After Balwantrao Kolhatkar's passing, Ud. Abdul Karim Khan began touring Karnataka, where he often stayed with the Nadiger family, Rambhau's father's employer, whom Pt. Gandharva was staying with.

It was a time when Ustad Abdul Karim Khan, the founder of Kirana Gharana, was touring Karnataka. He would often stay with the Nadigers for days on end. On such a trip, Ramchandra hovered around Abdul Karim Khan, humming jamunaa ke teer, the Ustad's Bhairavi cheez. It caught Abdul Karim Khan's ear who asked, "Kaun hai yeh ladkaa? Galaa achchaa hai". Ranganagowda Nadiger pounced upon this opportunity: "Ustadji, he is our clerk's son. He wants to learn music from you". "Yeh baath hai tho chalo hamaare saath". Fortune smiled on Ramchandra. This was in 1901. Abdul Karim Khan did not want his name to be spoilt by disciples learning haphazardly.
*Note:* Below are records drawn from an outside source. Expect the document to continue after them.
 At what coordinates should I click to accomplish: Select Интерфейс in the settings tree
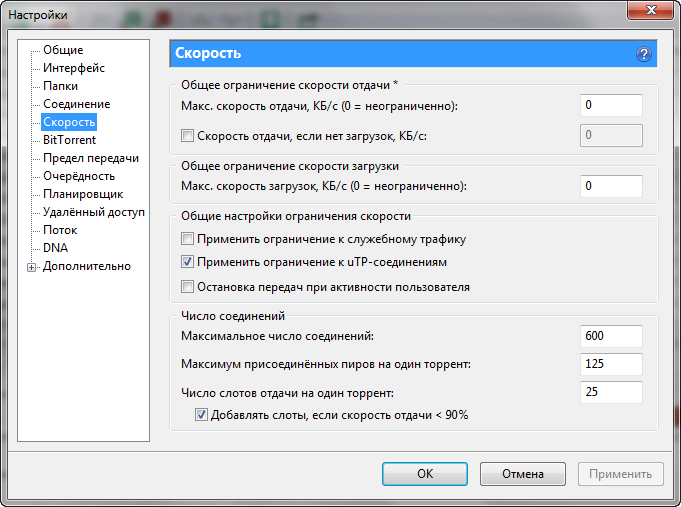(73, 68)
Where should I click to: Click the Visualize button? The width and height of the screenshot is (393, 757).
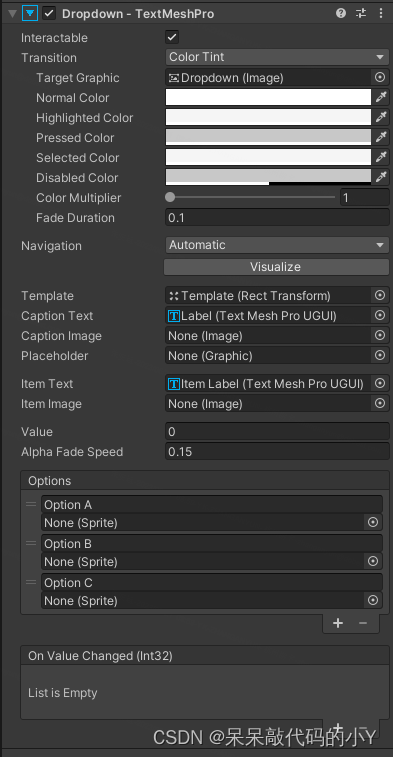tap(276, 267)
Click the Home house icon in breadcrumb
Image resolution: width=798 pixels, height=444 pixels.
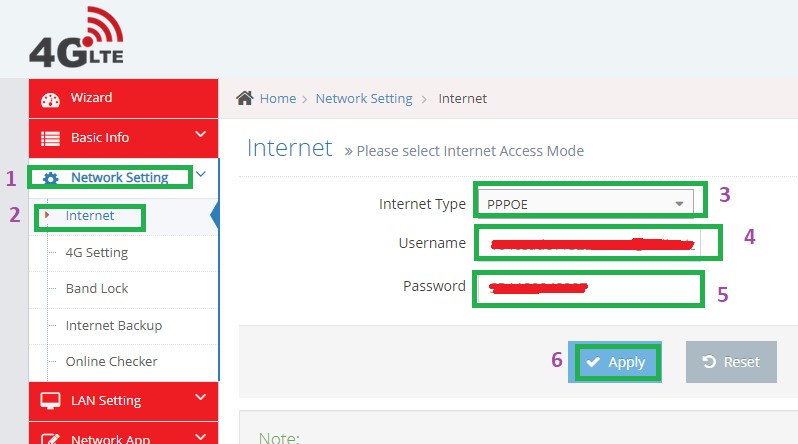[244, 98]
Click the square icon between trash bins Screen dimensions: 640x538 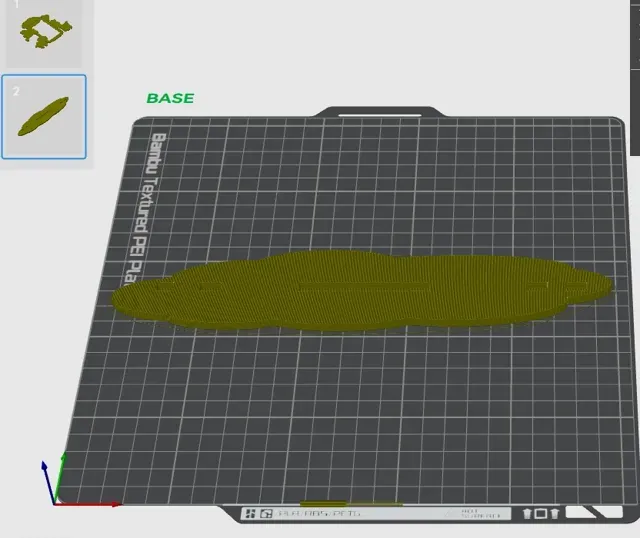pos(540,514)
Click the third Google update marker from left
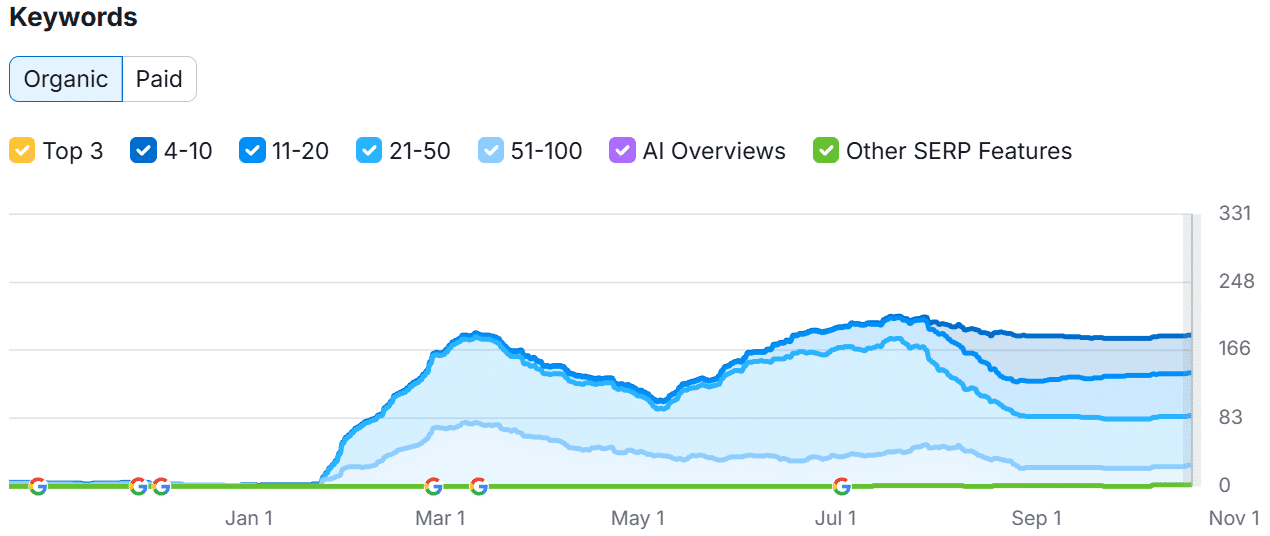Screen dimensions: 1270x536 160,486
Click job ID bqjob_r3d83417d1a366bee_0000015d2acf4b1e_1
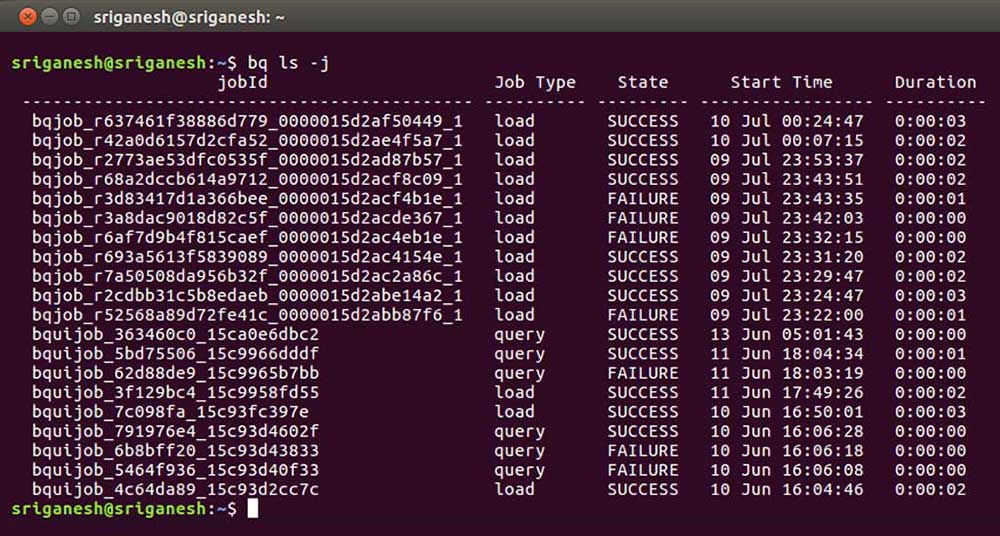1000x536 pixels. click(x=247, y=199)
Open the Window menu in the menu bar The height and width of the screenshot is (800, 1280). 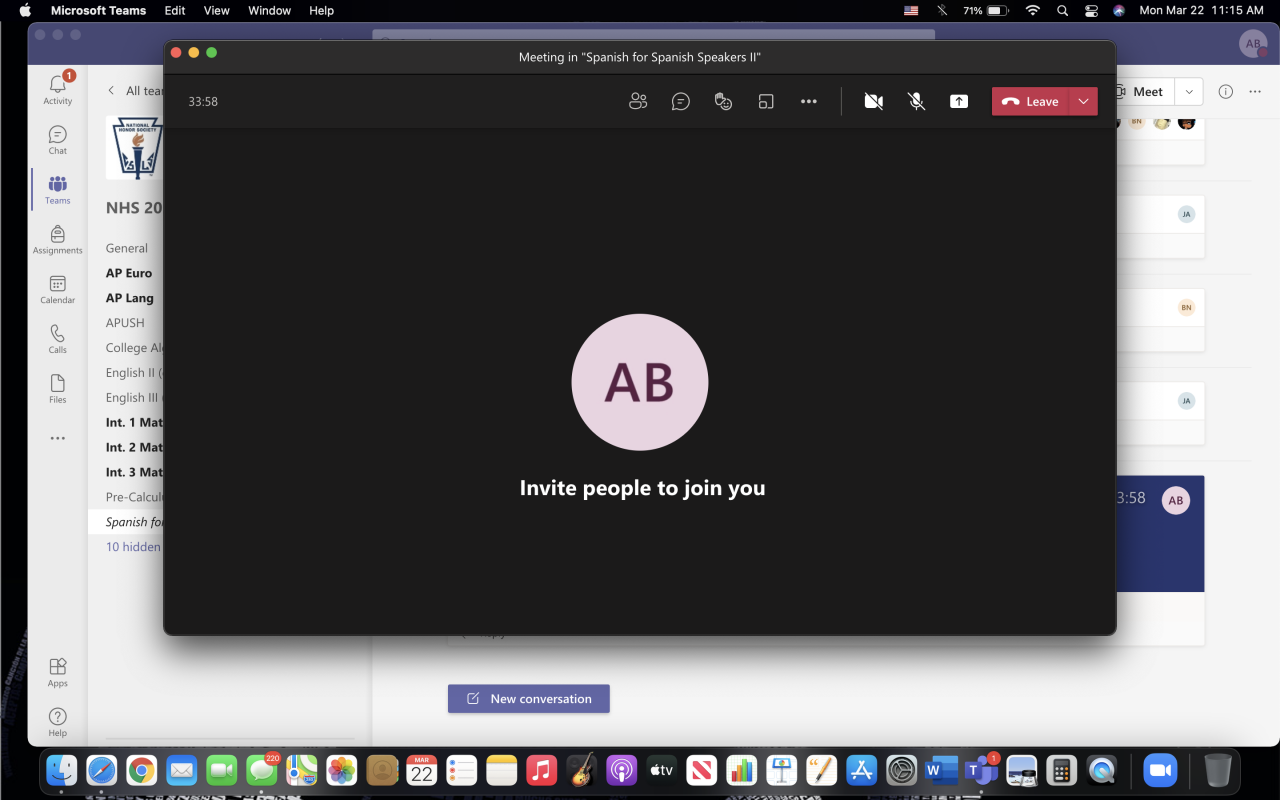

He made a contract with them that they would learn from him for at least 8 years.

== Career ==
Against the wishes of his teacher, he joined a drama company and became popular as a singer in Marathi theatre. He received acclaim for playing female roles, and also the title, Sawai Gandharva after, Bal Gandharva, the doyen of Marathi theatre. He worked for Govindrao Tembe's Shivraj Natak Mandali for some time, becoming famous for playing female roles.

In 1942, at the age of 56, his concert career ended abruptly following a paralytic stroke, but he continued teaching until he died in 1952.

==Disciples==

Although he became a well known classical vocalist, his most enduring legacy is that he trained vocalists such as Gangubai Hangal, Bhimsen Joshi, Basavaraj Rajguru and Firoz Dastur. Krishnarao Phulambrikar started his career as child singer-actor in Natyakala Prawartak music drama company where he got an opportunity to learn classical music intended for musical theatre from Sawai Gandharva.

==Sawai Gandharva Festival==
His disciple Bhimsen Joshi started the annual Sawai Gandharva Music Festival in Pune, in memory of Sawai Gandharva. The festival was held on a modest scale for first two decades, but it became popular in the 1970s and 1980s.